Dataset items
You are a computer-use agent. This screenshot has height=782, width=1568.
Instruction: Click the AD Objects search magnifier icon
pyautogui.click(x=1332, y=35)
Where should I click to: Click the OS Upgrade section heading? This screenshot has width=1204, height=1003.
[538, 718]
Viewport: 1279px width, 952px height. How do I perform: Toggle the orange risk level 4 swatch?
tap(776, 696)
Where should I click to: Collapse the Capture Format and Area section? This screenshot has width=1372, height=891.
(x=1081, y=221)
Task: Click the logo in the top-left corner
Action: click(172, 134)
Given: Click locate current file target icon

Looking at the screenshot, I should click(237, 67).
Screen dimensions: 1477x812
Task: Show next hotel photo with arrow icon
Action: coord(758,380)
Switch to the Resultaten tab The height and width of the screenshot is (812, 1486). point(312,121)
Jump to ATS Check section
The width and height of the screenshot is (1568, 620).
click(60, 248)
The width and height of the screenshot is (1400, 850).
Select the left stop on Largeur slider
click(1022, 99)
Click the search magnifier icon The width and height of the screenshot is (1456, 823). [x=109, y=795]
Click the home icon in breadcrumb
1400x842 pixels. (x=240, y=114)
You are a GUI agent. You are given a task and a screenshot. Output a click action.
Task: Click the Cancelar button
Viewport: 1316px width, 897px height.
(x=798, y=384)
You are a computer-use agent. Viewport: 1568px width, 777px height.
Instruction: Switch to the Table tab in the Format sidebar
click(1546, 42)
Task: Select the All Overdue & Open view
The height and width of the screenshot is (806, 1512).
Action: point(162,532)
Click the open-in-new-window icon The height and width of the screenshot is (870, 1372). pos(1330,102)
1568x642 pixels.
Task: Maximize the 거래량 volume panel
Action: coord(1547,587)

▶ _Problem details_
For each line above that holds the string "computer", provide a copy of that line.

▶ _Answer to the exercise_
You are a computer-use agent. This screenshot has height=782, width=1568.
You are a computer-use agent. Viewport: 1568px width, 777px height.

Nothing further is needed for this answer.